Your job is to return every line in the data holding the string "About".

=-=-=-=-=

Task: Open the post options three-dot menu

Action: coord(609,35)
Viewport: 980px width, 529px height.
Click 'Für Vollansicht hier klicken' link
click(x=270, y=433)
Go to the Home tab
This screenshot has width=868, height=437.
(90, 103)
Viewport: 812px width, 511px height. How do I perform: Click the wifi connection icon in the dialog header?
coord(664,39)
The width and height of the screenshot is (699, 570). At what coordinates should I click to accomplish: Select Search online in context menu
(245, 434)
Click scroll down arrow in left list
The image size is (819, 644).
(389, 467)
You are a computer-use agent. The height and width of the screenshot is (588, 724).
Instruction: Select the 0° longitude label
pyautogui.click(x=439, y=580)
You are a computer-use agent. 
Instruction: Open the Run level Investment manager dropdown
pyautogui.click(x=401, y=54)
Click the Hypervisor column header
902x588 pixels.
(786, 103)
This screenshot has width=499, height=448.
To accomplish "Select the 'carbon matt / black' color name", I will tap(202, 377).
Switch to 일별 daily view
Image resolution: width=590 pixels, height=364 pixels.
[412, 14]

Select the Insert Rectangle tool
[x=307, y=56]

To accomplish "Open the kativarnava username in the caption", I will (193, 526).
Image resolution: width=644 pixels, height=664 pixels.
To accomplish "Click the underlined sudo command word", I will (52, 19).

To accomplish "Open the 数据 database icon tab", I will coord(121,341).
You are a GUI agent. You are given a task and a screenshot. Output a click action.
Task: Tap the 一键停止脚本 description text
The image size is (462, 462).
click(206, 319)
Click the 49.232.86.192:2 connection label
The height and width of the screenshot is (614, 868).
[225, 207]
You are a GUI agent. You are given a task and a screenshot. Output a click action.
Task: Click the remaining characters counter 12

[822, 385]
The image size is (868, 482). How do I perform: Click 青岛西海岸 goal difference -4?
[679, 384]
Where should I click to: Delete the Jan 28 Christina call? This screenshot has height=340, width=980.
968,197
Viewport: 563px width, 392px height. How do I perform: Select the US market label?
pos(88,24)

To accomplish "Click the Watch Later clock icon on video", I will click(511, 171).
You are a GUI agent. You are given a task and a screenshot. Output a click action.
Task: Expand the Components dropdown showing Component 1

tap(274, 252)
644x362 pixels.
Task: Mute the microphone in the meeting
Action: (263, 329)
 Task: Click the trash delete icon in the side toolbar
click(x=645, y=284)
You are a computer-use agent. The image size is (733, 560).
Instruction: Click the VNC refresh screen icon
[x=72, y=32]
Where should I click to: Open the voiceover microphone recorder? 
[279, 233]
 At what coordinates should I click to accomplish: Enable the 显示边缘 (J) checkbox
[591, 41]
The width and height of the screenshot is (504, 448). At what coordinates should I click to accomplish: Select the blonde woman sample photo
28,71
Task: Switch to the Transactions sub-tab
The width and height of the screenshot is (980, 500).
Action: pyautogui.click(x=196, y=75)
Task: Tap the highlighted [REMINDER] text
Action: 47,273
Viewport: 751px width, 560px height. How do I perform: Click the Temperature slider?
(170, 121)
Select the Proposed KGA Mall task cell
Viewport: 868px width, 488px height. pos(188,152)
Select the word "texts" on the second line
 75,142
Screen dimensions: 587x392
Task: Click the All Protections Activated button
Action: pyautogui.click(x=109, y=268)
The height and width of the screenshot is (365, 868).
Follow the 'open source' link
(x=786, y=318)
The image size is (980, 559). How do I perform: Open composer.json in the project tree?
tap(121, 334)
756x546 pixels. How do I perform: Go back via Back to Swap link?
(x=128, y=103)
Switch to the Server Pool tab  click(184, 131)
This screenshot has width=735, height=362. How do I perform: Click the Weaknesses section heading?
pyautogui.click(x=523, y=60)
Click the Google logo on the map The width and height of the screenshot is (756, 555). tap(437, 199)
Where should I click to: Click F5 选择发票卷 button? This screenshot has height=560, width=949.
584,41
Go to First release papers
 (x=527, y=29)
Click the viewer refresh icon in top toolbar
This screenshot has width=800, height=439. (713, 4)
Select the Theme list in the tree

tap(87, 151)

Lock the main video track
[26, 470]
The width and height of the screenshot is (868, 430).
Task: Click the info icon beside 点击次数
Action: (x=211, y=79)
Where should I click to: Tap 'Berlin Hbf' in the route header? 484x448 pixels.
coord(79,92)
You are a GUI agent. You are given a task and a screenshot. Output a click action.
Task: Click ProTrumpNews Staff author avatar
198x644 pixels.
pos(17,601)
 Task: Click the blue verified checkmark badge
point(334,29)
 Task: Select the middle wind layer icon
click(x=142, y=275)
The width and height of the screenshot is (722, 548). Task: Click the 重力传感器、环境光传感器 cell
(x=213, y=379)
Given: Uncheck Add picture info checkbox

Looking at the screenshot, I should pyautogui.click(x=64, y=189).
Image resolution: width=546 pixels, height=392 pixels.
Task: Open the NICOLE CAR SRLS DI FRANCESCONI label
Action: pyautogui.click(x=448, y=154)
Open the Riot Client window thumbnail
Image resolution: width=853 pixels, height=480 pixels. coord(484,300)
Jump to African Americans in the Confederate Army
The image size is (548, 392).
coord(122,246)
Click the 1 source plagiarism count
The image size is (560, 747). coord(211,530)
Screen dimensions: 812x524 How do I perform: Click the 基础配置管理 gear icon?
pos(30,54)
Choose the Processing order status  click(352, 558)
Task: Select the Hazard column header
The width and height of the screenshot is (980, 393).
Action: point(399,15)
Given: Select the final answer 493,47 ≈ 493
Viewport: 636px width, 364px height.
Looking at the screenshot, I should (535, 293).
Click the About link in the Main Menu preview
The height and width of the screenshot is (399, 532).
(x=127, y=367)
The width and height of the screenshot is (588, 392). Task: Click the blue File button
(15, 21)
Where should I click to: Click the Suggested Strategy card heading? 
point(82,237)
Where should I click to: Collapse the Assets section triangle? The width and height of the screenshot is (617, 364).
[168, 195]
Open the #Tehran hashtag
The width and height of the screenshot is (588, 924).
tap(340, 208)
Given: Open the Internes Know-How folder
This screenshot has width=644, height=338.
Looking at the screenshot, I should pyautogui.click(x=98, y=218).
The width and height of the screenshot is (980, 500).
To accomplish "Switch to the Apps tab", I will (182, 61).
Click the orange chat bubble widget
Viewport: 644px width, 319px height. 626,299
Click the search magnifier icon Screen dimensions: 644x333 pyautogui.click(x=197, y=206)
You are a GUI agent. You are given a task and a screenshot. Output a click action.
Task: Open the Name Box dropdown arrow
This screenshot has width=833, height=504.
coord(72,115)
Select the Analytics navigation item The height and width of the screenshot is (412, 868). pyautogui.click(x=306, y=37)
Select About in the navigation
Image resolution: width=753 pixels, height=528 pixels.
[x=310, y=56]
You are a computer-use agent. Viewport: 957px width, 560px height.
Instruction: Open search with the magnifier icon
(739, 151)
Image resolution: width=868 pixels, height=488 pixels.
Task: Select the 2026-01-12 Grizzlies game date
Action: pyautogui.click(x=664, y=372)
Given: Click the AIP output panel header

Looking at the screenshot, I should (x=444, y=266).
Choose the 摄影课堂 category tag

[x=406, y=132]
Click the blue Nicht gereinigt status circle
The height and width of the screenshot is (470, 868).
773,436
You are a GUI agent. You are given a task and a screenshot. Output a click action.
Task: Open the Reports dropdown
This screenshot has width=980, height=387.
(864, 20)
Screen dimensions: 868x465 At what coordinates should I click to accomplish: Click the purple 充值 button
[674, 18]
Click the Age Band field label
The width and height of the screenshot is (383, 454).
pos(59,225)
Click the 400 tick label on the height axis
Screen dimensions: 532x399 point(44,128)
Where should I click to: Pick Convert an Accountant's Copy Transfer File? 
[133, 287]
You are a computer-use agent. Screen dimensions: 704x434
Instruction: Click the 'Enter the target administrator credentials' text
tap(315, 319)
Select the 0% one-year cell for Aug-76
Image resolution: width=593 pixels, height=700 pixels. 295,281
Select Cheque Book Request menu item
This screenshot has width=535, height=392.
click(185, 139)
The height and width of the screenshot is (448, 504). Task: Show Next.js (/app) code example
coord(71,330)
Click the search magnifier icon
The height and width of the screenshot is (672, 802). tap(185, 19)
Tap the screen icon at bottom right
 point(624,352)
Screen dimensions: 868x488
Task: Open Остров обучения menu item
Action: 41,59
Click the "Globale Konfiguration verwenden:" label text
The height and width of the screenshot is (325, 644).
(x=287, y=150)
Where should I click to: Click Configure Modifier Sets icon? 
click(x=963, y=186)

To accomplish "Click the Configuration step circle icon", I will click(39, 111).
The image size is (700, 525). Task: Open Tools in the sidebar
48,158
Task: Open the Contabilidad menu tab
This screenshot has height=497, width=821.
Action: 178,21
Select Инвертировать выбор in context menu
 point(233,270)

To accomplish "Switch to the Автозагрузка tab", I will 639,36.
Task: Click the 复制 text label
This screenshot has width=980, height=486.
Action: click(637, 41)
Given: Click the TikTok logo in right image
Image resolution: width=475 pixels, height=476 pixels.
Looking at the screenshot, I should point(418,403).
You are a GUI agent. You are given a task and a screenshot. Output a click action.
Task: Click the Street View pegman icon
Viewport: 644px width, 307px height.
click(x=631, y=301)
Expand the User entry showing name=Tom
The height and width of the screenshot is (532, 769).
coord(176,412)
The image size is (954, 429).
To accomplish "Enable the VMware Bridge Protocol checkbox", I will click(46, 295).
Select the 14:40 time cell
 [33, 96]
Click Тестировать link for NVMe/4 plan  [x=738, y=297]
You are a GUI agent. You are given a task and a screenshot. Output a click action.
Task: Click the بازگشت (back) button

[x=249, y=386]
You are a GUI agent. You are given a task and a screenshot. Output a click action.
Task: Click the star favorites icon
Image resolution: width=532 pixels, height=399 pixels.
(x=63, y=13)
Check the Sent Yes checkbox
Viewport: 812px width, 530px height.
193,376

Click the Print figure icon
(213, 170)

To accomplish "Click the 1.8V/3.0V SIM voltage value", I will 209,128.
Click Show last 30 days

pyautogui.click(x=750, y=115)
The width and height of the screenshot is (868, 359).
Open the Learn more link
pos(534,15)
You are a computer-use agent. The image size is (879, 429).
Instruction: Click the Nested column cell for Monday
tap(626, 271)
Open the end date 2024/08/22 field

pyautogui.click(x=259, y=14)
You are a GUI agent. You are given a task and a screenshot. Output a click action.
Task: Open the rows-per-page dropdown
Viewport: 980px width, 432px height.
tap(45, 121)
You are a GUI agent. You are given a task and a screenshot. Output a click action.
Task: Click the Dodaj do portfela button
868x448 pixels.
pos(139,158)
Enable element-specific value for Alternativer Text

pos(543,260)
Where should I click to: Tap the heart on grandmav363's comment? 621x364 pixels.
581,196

=-=-=-=-=

PROBLEM SOLUTION -
Click the About link in the Main Menu preview
Select About in the navigation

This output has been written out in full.